Your objective:
Without changing a single character, copy every record below.

**** Data extracts ****

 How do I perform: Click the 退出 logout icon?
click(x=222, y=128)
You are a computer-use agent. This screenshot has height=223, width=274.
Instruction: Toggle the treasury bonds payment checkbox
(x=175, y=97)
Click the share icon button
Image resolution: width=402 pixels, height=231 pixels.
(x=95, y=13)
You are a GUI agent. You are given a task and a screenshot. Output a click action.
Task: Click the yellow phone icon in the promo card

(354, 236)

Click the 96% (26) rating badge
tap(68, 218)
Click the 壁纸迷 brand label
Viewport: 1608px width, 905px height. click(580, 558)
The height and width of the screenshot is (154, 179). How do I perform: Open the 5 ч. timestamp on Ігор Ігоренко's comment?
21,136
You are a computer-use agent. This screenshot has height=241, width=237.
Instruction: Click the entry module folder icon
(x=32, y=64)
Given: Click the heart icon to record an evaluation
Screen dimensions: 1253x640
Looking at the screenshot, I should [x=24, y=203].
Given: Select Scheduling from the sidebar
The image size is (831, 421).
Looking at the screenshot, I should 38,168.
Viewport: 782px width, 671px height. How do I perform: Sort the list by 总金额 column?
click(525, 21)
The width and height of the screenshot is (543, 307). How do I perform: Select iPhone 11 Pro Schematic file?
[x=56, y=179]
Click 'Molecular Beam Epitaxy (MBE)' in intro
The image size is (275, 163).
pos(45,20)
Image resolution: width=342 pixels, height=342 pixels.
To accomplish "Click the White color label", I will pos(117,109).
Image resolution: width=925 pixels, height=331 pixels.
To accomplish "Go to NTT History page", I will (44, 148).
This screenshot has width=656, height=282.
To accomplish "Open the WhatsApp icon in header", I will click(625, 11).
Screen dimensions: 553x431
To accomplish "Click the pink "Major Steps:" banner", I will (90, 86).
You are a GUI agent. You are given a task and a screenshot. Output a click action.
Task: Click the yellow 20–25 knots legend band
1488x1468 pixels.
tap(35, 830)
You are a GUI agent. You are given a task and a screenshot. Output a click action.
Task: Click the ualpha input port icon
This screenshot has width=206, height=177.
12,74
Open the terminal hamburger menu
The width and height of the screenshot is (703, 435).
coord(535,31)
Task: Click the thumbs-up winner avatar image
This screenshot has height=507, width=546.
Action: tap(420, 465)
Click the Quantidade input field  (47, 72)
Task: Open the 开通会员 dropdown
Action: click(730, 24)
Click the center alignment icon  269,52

****

Reply:
 How do I perform: Click the 退出 logout icon?
click(x=222, y=128)
You are a computer-use agent. This screenshot has height=223, width=274.
Instruction: Toggle the treasury bonds payment checkbox
(x=175, y=97)
Click the share icon button
Image resolution: width=402 pixels, height=231 pixels.
(x=95, y=13)
You are a GUI agent. You are given a task and a screenshot. Output a click action.
Task: Click the yellow phone icon in the promo card

(354, 236)

Click the 96% (26) rating badge
tap(68, 218)
Click the 壁纸迷 brand label
Viewport: 1608px width, 905px height. click(580, 558)
The height and width of the screenshot is (154, 179). How do I perform: Open the 5 ч. timestamp on Ігор Ігоренко's comment?
21,136
You are a computer-use agent. This screenshot has height=241, width=237.
Instruction: Click the entry module folder icon
(x=32, y=64)
Given: Click the heart icon to record an evaluation
Screen dimensions: 1253x640
Looking at the screenshot, I should [x=24, y=203].
Given: Select Scheduling from the sidebar
The image size is (831, 421).
Looking at the screenshot, I should 38,168.
Viewport: 782px width, 671px height. How do I perform: Sort the list by 总金额 column?
click(525, 21)
The width and height of the screenshot is (543, 307). How do I perform: Select iPhone 11 Pro Schematic file?
[x=56, y=179]
Click 'Molecular Beam Epitaxy (MBE)' in intro
The image size is (275, 163).
pos(45,20)
Image resolution: width=342 pixels, height=342 pixels.
To accomplish "Click the White color label", I will pos(117,109).
Image resolution: width=925 pixels, height=331 pixels.
To accomplish "Go to NTT History page", I will (44, 148).
This screenshot has width=656, height=282.
To accomplish "Open the WhatsApp icon in header", I will click(625, 11).
Screen dimensions: 553x431
To accomplish "Click the pink "Major Steps:" banner", I will (90, 86).
You are a GUI agent. You are given a task and a screenshot. Output a click action.
Task: Click the yellow 20–25 knots legend band
1488x1468 pixels.
tap(35, 830)
You are a GUI agent. You are given a task and a screenshot. Output a click action.
Task: Click the ualpha input port icon
This screenshot has width=206, height=177.
12,74
Open the terminal hamburger menu
The width and height of the screenshot is (703, 435).
coord(535,31)
Task: Click the thumbs-up winner avatar image
This screenshot has height=507, width=546.
Action: tap(420, 465)
Click the Quantidade input field  (47, 72)
Task: Open the 开通会员 dropdown
Action: click(730, 24)
Click the center alignment icon  269,52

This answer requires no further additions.